Ветерок тихо трепетал листья кленов и лип, даря появившейся мертвой тишине хоть какую‑то жизнь. Не было ни птиц, ни кузнечиков или цикад. Лишь со стороны Кацеры изредка доносились едва слышимые крики жителей и работников торговых Краалий. Ветки закрывали нам небо, а сами мы двигались настолько однообразно, что скука с головой накрыла каждого, и каждый ушел уже глубоко в себя. Я все еще думал об этом Чеисоме, и конкретно его имени. Вполне возможно было, что старая Гора Геллара вдруг где‑то обвалилась, и я уже раньше слышал, что бедняки собираются под ней, дабы хоть где, не в городе, гонимые стражниками, иметь доступ к его торговцам. Когда мы дошли до лестницы, ведущей как раз к Горе, Чеисом тяжело вздохнул и как‑то исподлобья, будто презрительно, посмотрел на нас. Пока он сам этого не заметил, и не перевел взгляд на лестницу, мне даже показалось, что этот человек не по той причине, что просить помощи больше ему было некого, а по какой‑то другой причине искал и просил именно нас. Не было похоже, чтобы он обманывал нас по поводу своей беды, но, возможно, он испытывал неприязнь к нам просто со слухов. Люди частенько рассказывали о нас страшные и жестокие вещи, которых и в мыслях у нас никогда не было. Не зная нас, или зная лишь с мимолетных встреч, они и верили им на слово. Так и рождалась глупая, ничем не оправданная ненависть.
Возможно, задумавшись о том, настолько ли мы плохи, как говорят, Чеисом споткнулся, и едва не разбился об лестницу, которую бедняки, живущие под горой, с немалым трудом выдолбили прямо в камне, чтобы хоть как‑то там встать лагерем. Френтос поддержал уже поехавшего ногой назад, потерявшего равновесие Чеисома, однако тот затем, как ни в чем ни бывало, с новыми силами, поскакал дальше. Высота была не столь большая, чтобы, открыто упав оттуда, разбиться в лепешку. Но чтобы сломать себе все до единой косточки, пролетев столько кубарем вниз, хватило бы наверняка.
Погода становилась все хуже и хуже. Вдалеке все громче раздавался гром, а из чернющих плотных туч выскальзывали довольно частые лиловые молнии. Ветер усиливался, неся в сторону Кацеры с востока настоящую бурю. На востоке и была Бездна Марконнор, причем, не особо далеко от нас. Однажды, через пару месяцев после пожара в Кацере, мы проходили довольно близко к ней, поднимаясь по горам. Что бы это ни было, выглядело оно как сплошной столб Черного Пламени, от одного лицезрения которого бросало в дрожь. Казалось, будто это Пламя не просто чье‑либо окто, а самое настоящее, в прошлом, живое существо, ныне умершее, и готовое убить любого, кто его коснется. По сторонам еще тогда стояли различные посты и укрепления, каждый день достраиваемые войсками ирмийцев. Они всегда наотрез отказываются объяснять, зачем они собираются у Бездны Марконнор, и ни одна организация не готова об этом говорить. В последнее время баррикад по всей ее границе стало очень много, стало больше воинов, и командиры их стали куда серьезнее в лицах. Все мы настораживались этим как раз до тех пор, пока не начали вести дела с бандитами, и не решили, что это все, что бы это ни было, вообще не должно нас касаться. Все равно странно, что воинов там стало теперь так много, при такой организации, при которой на защищаемое ими государство не напал бы даже сам Вестник Революции. Вестника, к слову, и звали Гелларом.

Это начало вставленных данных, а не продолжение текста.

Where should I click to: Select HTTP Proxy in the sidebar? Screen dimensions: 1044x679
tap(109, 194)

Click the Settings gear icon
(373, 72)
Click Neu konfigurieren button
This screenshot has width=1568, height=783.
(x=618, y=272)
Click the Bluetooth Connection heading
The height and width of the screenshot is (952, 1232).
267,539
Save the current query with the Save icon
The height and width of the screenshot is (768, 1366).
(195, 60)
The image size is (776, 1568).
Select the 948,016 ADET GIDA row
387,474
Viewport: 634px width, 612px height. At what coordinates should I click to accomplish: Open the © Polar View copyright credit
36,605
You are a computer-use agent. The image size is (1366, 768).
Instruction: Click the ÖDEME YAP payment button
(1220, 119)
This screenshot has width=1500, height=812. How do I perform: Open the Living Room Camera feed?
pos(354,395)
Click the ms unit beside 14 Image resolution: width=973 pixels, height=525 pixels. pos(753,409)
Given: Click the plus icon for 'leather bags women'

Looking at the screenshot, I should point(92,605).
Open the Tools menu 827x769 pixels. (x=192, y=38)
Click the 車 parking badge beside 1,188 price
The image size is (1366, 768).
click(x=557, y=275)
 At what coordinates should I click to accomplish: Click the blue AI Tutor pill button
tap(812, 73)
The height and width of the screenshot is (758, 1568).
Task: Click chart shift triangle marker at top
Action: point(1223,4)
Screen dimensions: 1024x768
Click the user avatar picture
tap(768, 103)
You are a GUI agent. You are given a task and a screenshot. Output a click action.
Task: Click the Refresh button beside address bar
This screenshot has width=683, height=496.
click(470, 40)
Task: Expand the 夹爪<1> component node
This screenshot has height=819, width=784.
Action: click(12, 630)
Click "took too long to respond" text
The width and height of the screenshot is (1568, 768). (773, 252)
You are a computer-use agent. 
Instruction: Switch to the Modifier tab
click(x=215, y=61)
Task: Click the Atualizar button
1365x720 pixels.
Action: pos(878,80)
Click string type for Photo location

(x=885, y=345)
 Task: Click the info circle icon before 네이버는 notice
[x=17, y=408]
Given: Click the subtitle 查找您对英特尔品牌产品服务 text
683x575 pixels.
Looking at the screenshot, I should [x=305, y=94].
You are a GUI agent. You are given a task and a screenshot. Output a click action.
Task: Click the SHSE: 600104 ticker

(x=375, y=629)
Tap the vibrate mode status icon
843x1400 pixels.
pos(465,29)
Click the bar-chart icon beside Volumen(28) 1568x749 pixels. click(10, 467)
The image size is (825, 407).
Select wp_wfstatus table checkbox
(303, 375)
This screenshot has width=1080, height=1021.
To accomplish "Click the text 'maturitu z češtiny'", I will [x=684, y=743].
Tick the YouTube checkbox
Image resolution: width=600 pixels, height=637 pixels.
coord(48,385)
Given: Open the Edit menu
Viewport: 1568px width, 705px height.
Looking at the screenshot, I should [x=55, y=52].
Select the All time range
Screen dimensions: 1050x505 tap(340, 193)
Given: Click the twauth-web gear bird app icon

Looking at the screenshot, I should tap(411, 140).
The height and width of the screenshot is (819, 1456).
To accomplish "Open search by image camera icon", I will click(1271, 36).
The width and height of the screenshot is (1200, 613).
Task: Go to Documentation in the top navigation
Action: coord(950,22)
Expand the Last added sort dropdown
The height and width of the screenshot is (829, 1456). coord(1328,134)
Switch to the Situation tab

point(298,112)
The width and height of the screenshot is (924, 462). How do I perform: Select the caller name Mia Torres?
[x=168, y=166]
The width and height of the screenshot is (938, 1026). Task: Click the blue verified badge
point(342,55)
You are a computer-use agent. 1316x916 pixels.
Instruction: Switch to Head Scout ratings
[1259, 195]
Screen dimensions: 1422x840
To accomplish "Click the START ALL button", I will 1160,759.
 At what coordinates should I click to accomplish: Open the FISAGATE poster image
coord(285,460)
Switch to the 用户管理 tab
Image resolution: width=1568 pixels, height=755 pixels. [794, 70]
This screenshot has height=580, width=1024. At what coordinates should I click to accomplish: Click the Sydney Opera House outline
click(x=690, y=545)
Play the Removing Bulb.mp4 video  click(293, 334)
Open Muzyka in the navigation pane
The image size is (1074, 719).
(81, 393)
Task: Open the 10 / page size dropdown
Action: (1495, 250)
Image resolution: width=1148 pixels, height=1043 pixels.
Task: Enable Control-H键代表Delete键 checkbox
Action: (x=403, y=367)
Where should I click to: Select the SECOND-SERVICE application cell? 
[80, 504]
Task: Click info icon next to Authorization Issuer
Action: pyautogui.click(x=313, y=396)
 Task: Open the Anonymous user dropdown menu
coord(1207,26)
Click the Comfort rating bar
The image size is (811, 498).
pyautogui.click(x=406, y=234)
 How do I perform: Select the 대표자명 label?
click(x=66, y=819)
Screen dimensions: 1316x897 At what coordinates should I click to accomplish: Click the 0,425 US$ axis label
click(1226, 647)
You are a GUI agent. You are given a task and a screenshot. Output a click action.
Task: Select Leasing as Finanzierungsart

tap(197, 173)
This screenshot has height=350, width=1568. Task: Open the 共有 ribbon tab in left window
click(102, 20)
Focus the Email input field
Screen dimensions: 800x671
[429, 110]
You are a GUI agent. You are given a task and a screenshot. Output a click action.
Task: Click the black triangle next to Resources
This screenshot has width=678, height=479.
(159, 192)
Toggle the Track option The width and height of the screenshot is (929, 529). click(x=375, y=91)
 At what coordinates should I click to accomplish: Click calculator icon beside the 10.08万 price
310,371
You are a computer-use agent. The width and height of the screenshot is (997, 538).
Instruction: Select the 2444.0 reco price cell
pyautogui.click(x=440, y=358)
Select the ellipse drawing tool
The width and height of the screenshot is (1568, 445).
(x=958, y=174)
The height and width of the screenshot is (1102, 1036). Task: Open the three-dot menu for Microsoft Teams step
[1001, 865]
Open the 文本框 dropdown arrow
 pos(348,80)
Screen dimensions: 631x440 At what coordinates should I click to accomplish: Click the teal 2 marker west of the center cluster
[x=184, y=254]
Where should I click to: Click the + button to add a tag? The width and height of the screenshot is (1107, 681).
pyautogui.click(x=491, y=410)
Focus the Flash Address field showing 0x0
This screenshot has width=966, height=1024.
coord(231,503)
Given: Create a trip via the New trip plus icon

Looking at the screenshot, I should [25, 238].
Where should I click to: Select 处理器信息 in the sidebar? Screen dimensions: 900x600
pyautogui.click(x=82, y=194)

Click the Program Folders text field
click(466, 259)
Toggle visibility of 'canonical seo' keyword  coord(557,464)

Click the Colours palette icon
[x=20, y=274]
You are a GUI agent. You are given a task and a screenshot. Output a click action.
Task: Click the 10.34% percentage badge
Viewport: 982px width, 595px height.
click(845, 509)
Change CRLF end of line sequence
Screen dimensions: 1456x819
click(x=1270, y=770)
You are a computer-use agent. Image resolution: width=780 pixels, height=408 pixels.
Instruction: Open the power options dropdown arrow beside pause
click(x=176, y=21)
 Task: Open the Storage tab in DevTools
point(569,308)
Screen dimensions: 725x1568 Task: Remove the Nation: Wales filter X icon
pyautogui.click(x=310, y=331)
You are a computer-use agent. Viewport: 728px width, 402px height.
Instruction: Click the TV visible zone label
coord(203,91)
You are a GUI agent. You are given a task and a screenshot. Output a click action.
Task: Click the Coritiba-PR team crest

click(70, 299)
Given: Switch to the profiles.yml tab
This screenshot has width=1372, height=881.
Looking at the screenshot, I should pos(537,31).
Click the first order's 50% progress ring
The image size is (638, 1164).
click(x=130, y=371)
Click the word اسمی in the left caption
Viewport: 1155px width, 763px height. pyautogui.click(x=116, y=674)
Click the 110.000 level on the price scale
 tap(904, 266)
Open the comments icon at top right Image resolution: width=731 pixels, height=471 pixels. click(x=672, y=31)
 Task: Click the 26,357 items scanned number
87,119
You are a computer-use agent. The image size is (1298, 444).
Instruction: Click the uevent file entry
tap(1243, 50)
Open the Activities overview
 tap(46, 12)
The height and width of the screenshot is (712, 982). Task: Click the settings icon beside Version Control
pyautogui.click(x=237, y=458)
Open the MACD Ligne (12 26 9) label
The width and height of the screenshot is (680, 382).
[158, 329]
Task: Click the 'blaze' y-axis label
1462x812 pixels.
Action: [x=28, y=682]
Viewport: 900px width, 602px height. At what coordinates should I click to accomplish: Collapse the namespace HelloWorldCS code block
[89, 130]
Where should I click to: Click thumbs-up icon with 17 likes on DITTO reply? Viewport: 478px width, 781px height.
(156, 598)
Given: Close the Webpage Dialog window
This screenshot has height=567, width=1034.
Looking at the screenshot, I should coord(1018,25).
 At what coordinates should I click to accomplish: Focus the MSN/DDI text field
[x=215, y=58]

На самой же его горе, Горе Геллара, так и не ясно с чего так названной, было, наверное, довольно просторно. Было, потому как теперь мелкое поселение неимущих оборванцев было целиком и полностью завалено. Груды камней, огромных и еще больше, лежали тут, на плоской площадке, так, будто складывали их друг на друга, по возрастанию с верха, специально в духе архитекторов времен до Великого Спуска. Уже готовый было крушить все вокруг Таргот, потянувшись своей ручищей за мечом Тоги, вдруг глянул куда‑то в сторону, опустил руку, и широко раскрыл глаза. Мы посмотрели туда же, куда и он, хотя подобной реакции не ощутили. Не так же редко мы видим в жизни людей.
– Кайла? – спросил он, как оказалось, все это время стоявшую метрах в десяти от нас девушку в черном кожаном, странном и загадочном, костюме с капюшоном, чье лицо, из‑за того же капюшона, разглядеть тогда было невозможно. Однако, что молода она и стройна, ясно было и по тому, как эта форма на ней держалась.